Getting Beyond Platitudes
JOHN KERRY-- FIGHTING FOR THE REST OF US.
It seemed to me emblematic of all that is still wrong with the Democratic Party. Just who are "the rest of us", anyway? Did John Kerry know? Did Tom Daschle? Does Terry McAuliffe? Hillary Clinton? Henry Reid? Nancy Pelosi? The Democratic Leadership Council? Barbara Boxer? Charles Schumer? I certainly don't. Why are we "fighting" for them and who are we fighting? What will we do when we defeat them? I don't know any of this either.
It's about time we all admitted that "fighting for the rest of us" is a meaningless platitude, blazoned on buildings as a substitute for political thought, and as a "strategy" to create an "image" for a candidate so he can be "electable".
We Democrats do not need a new "image". We do not need a new "strategy". We do not need meaningless platitudes. We need a genuine presidential candidate. We need a real man or woman with sane and intelligible views about how to run this country who can communicate them with conviction. And we need those views and ideas to be significantly different from those of the Party in power.
The "strategy", the "image", the meaningless platitudes, actually worked against the man we nominated rather than for him. John Kerry is not a "fighter". He is a moderately successful Senator, in a relatively safe Democratic seat, and very junior to the senior Senator who may well be the most effective Democratic legislator of the last generation, Teddy Kennedy.
This means little more than that Kerry must cooperate successfully with 99 other men and women in the most prestigious committee meeting on the planet. He has really done very little in government on his own, far less than any tin pot one-term Governor of one of our fifty states. We did not feel he could be elected for what he was. We were probably right, but we should have made the best of it and tried anyway. Instead, we set out to make an "image" for him as a strong leader of men in war.
Which he wasn't. He was a decent and successful commander of men, who did the best his men could ask of him--take them into war and bring them back alive. But he was no more distinguished than hundreds of others of his rank who did the same thing--a good sailor and a successful officer in exactly the same sense that he is a successful Senator.
The image crumpled, the strategy backfired, and the platitudes withered in the nasty fighting of a viscous campaign. Leaving us with the man, whose handlers and speechwriters had given him nothing but the image, the strategy, and the platitudes, and left him finally only with himself, burdened by the shadow of that false and overweening image, with nothing intelligible to offer voters who were not already primed to vote for him no matter what. These weren't enough to win the election.

** EXERCISE DATA **
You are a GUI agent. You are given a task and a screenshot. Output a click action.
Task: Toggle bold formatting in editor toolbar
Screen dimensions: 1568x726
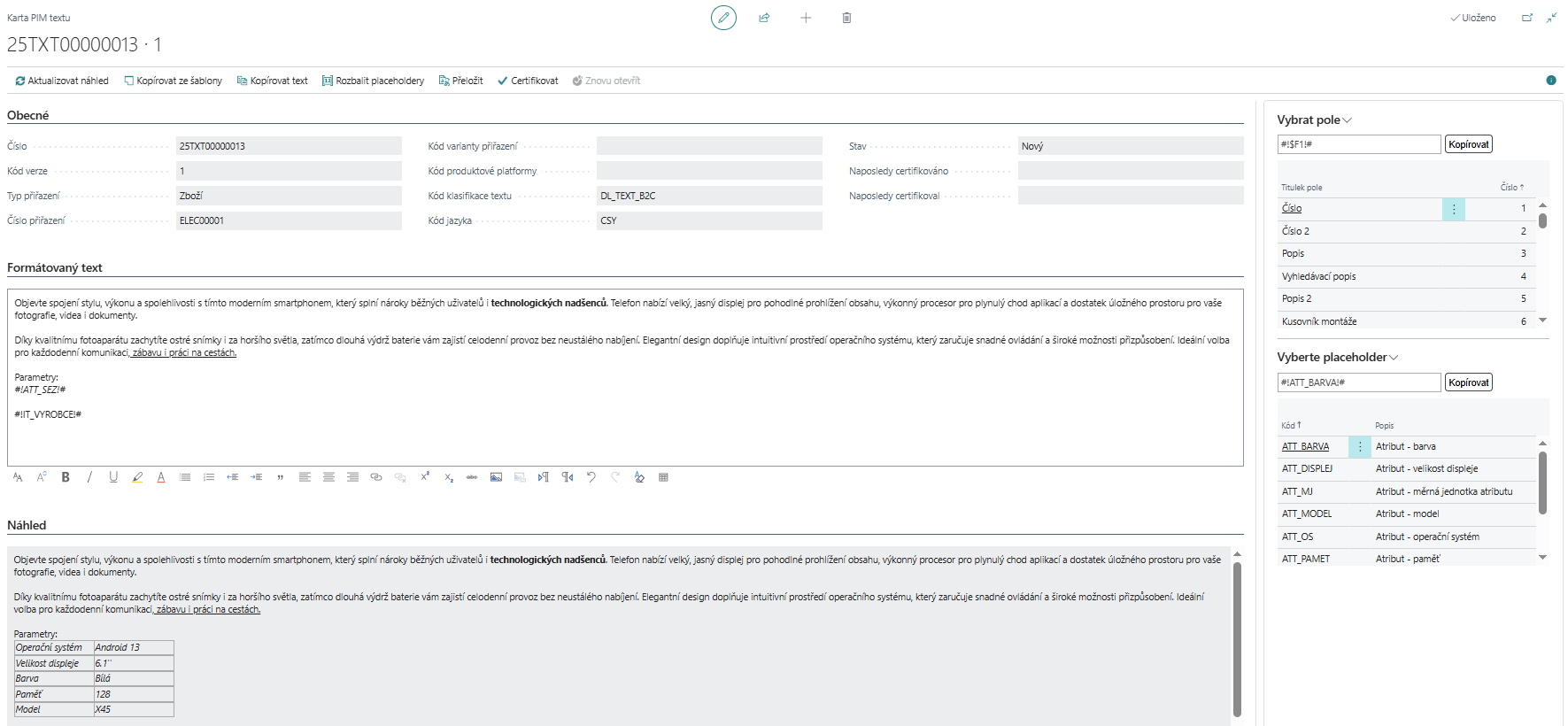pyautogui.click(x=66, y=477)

...

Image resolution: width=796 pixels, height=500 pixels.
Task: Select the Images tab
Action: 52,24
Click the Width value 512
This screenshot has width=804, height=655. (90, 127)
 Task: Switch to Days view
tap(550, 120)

** TASKS TO PERFORM **
#1 Return the passage of the essay on the Kerry campaign slogan that begins at the words "Which he wasn't." and stops after "win the election.".
#2 Report each line of the records that includes the word "screenshot".
The records are unrelated to the text.

** WORKED ANSWERS **
#1
Which he wasn't. He was a decent and successful commander of men, who did the best his men could ask of him--take them into war and bring them back alive. But he was no more distinguished than hundreds of others of his rank who did the same thing--a good sailor and a successful officer in exactly the same sense that he is a successful Senator.
The image crumpled, the strategy backfired, and the platitudes withered in the nasty fighting of a viscous campaign. Leaving us with the man, whose handlers and speechwriters had given him nothing but the image, the strategy, and the platitudes, and left him finally only with himself, burdened by the shadow of that false and overweening image, with nothing intelligible to offer voters who were not already primed to vote for him no matter what. These weren't enough to win the election.

#2
You are a GUI agent. You are given a task and a screenshot. Output a click action.
This screenshot has width=804, height=655. (90, 127)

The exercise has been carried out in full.